Excerpted text:
There is this matter of style. We think of style as a way of expressing that is innate (nature) and born of stuff far beyond our ken. Or we think of this as something that can be shaped (nurture) and subject to reason and formulae. Or, as with the nature/nurture dichotomy, the matter is just blended in varying amounts, depending on how lazy we feel. But, there may be ways of considering style that let us access meaning and substance rather than remain entangled with just materiality. I have heard others say (was it Sudek, or Minor White?) that even though we spew out thousands of photographs, mostly we are making the same kind of image.

The photographs at the Lal Kila (Red Fort) in Delhi, and here, the Sunspot in Ranakpur suggest this sameness. Graphically, certainly, they are similar – that spiraling motif, akin to projections (in-jections?) of the external world in rectangular prisms, both facets and coheres the photographs. And what these photographs are of is related: India, marble, light, architecture for instance. Posting other such images, as I may over the next few days, provides evidence of a stylistic pathway in my work, and brushing my palms, I could lean back and say, done, validated, self-pat on back, jolly good, and carry on. But carry on where, and what have I really uncovered?

I feel that Makers (artists, scientists, craftspeople, farmers, cooks, parents, teachers…) are very much like field archaeologists. They arrive at a moment of action with care. They glean pathways and find those edges of the unknown that are most likely to yield understanding and knowledge, or at the very least some reassurance that what is discovered relates to what came before. An archaeologist detects and discerns, and carefully separates the less significant from the more significant, all the while (ideally) trying to access signals that point to authenticity.  Logos. I suspect that these photographs are similar not because of my stylistic leanings, but because I keep seeing the same image, and that this persistence is significant. So, having made several, and feeling the significance of the bridging points, I make more. It points to some kind of logos, or authenticity. The sameness of an image also points to a greater theoretical cohesion or rational. And yet the modes of  logos and theory seem in conflict with each other.

Extracted entries:
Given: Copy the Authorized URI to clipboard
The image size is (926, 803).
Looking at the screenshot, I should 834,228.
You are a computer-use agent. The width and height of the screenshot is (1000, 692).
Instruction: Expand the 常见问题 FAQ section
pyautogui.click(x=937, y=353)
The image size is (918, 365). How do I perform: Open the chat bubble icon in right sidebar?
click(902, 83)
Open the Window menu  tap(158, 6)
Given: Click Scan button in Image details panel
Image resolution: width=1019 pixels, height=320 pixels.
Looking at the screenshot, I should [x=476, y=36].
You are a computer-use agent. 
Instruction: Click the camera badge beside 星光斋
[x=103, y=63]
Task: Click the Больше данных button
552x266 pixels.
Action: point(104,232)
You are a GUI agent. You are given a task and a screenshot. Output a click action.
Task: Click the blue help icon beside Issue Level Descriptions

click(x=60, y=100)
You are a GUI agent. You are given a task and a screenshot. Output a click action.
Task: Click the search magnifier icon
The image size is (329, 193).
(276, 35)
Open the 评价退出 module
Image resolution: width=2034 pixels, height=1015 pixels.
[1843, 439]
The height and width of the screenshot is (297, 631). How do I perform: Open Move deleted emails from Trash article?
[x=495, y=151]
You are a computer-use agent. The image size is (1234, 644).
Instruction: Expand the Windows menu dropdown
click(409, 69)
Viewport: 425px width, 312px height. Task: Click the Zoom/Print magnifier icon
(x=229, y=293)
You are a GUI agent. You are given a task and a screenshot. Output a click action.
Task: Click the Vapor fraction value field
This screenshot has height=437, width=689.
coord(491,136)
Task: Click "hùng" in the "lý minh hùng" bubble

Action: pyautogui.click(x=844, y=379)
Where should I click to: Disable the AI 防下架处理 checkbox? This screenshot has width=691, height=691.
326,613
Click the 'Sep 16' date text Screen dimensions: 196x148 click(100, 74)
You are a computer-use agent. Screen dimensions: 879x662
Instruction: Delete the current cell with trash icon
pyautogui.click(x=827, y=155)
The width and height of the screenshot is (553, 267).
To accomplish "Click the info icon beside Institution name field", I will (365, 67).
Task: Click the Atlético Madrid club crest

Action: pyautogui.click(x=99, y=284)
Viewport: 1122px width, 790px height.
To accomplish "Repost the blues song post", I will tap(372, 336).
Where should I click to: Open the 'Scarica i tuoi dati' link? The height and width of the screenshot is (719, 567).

Required work:
1. In the essay on photographic style, which two sites are named as the locations of the photographs discussed?
2. Carry on the essay on photographic style, starting after its final sentence.

Responses to the exercise:
1. The Lal Kila (Red Fort) in Delhi and the Sunspot in Ranakpur.

2.
There are bridges, such as the one rendered by Alexander von Humboldt (bringing us to Ecology and environmental systems), that connect nature and nurture, or such as those raved about by William Blake that connect logos and rationalism, that together point to a different way of thinking about style. And, by extension, about individuality: is my true face also your true face, what is being projected to where, is it uncovering or expressing, is there an edge or is it all about interstice?

I know, I am not really getting anywhere. But I am trying to go everywhere.

Space, the final frontier, Horraldshay, Orkney, 1981. Platinum-palladium print on 100% cellulose paper (Van Gelder simili Japon) from original 4×5 inch negative, printed 1983

…and it is not out there. After here, there is nowhere but another here to go to.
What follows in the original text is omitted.